The answer is to consist only of an exact retyping of the lines from the one containing "This screenshot has width=727, height=570." to the end of the entries, without pictures.
-- SUPPLIED DATA follows --
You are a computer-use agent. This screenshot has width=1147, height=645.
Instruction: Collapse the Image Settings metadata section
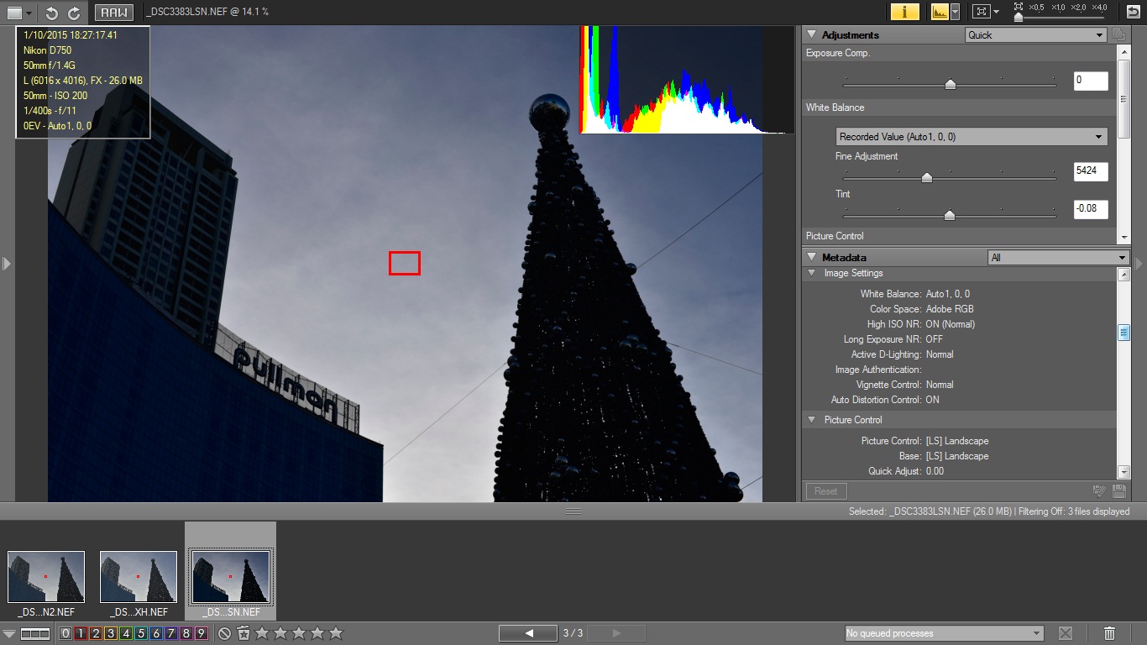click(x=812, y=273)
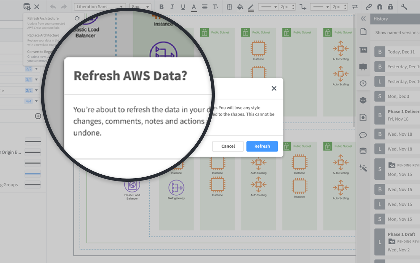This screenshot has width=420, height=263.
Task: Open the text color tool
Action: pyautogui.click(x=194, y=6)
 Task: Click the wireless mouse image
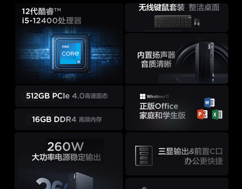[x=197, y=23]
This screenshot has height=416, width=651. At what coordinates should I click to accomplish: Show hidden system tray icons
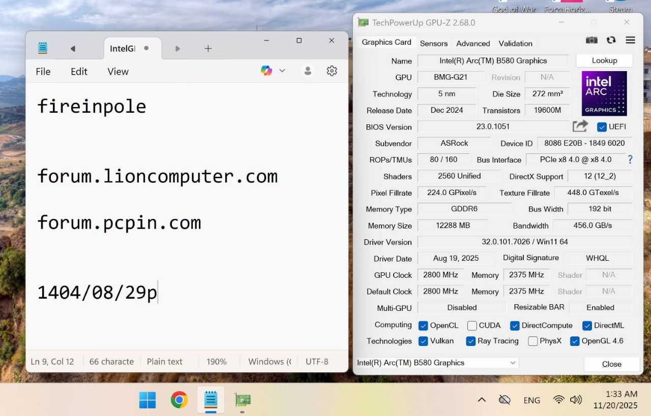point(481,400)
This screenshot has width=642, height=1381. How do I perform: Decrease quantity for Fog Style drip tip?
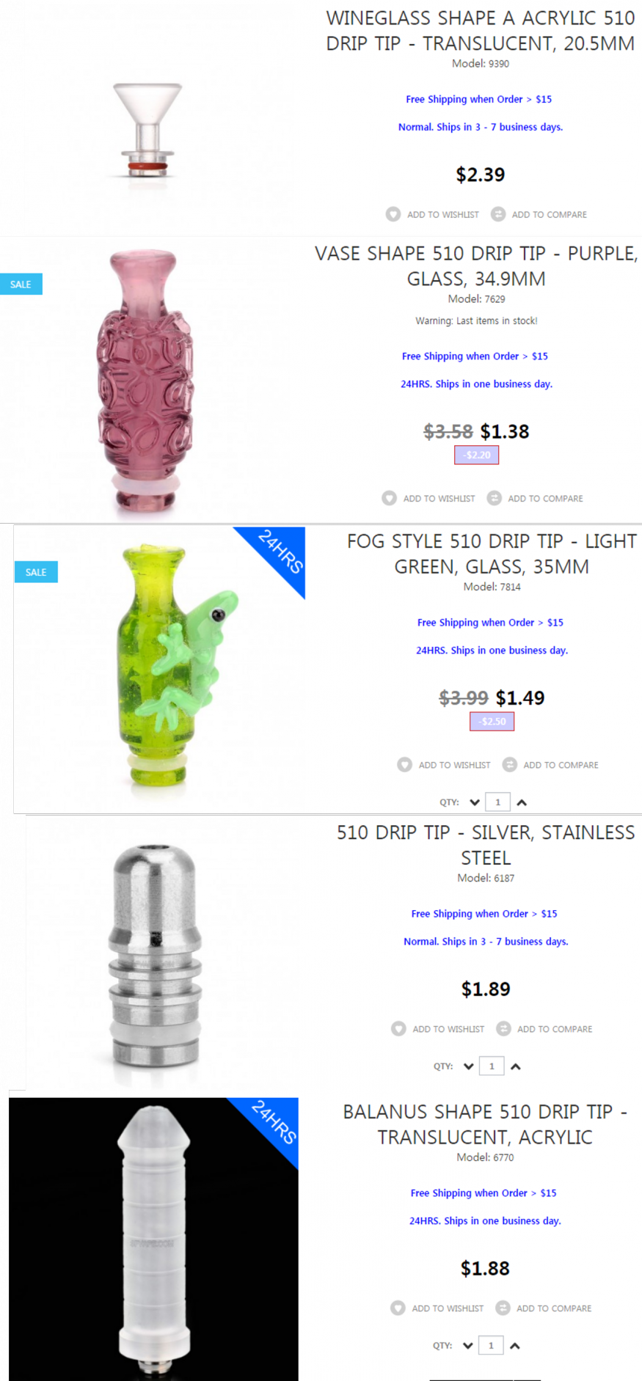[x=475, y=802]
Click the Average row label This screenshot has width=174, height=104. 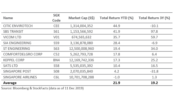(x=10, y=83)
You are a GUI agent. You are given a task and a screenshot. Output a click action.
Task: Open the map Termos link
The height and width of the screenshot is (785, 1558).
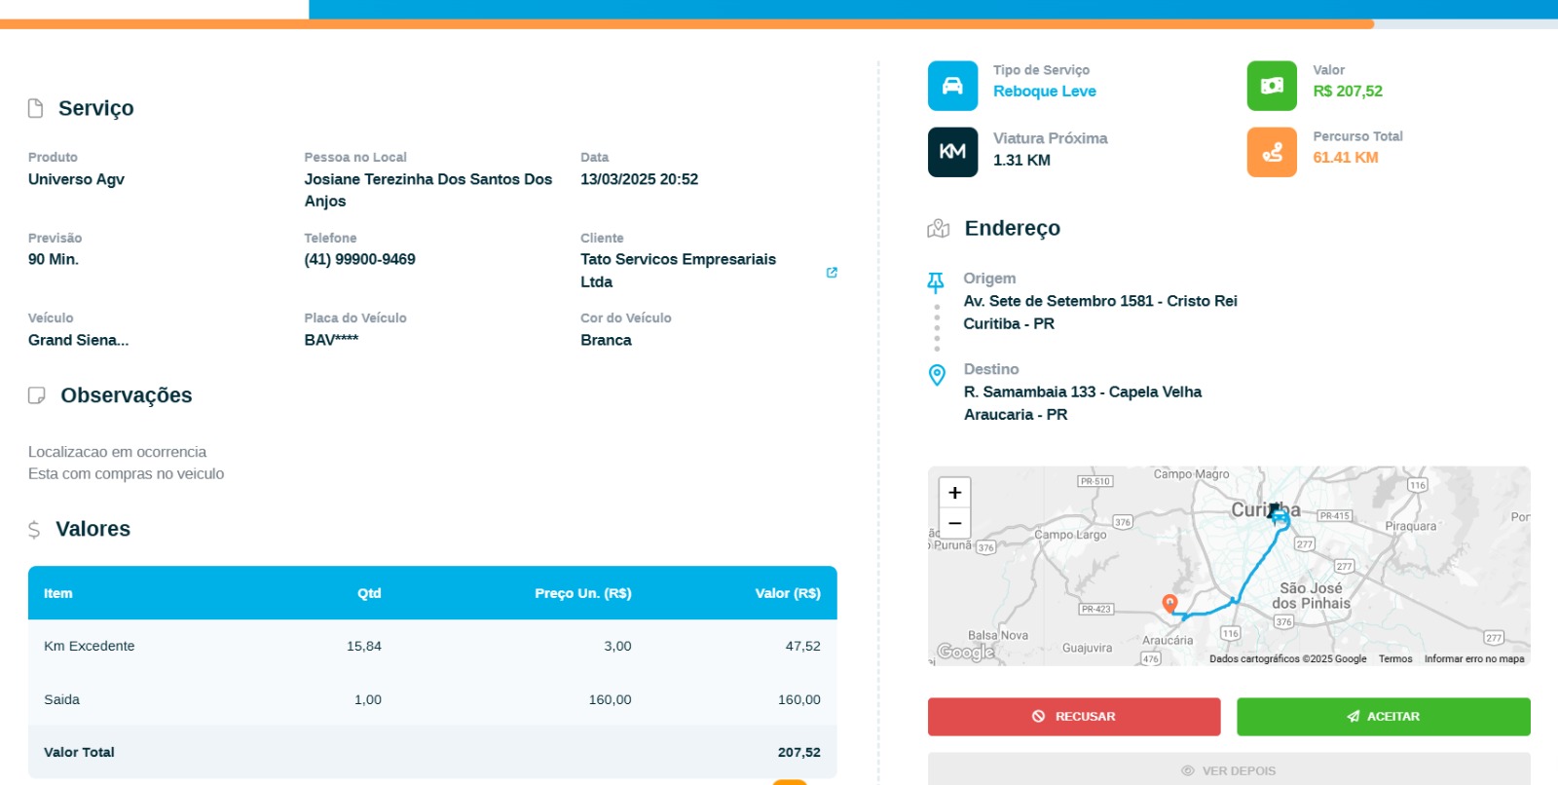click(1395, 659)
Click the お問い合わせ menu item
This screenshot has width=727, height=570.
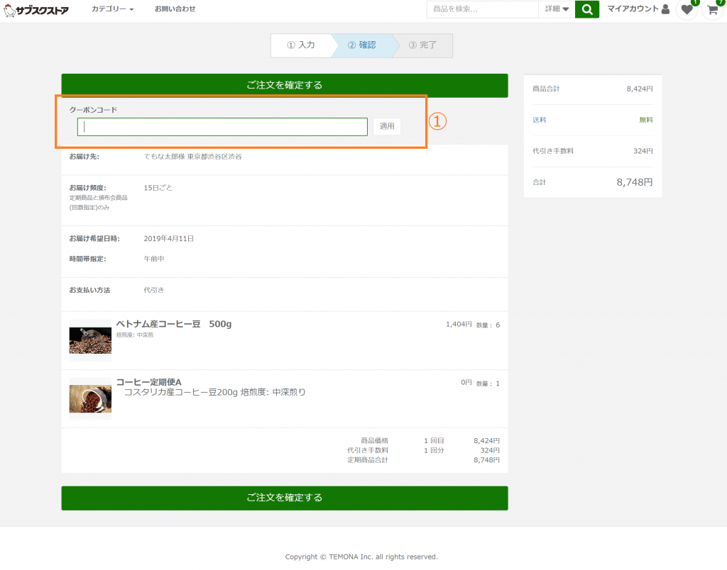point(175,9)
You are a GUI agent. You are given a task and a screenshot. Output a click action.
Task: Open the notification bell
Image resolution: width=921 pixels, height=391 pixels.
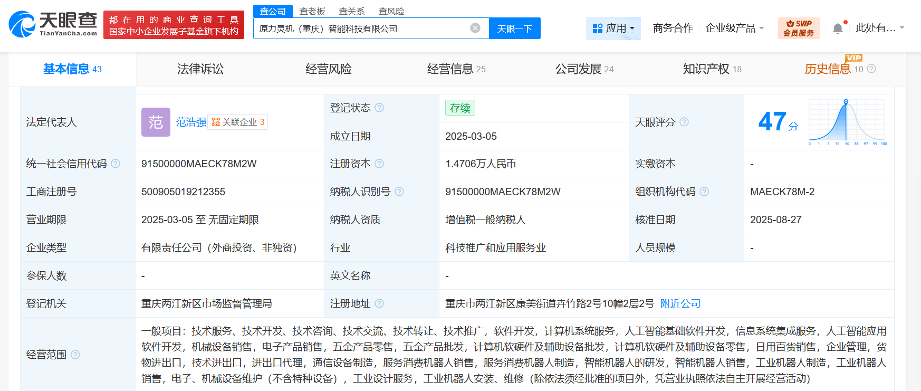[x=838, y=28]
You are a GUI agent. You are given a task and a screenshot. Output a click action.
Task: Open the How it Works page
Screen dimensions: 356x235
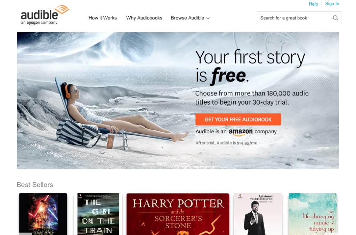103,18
-- SUPPLIED DATA concluded --
> [TASK RESULT]:
This screenshot has width=727, height=570.
point(175,9)
You are a GUI agent. You are given a task and a screenshot. Output a click action.
Task: Open the notification bell
Image resolution: width=921 pixels, height=391 pixels.
[x=838, y=28]
You are a GUI agent. You are given a task and a screenshot. Output a click action.
Task: Open the How it Works page
Screen dimensions: 356x235
103,18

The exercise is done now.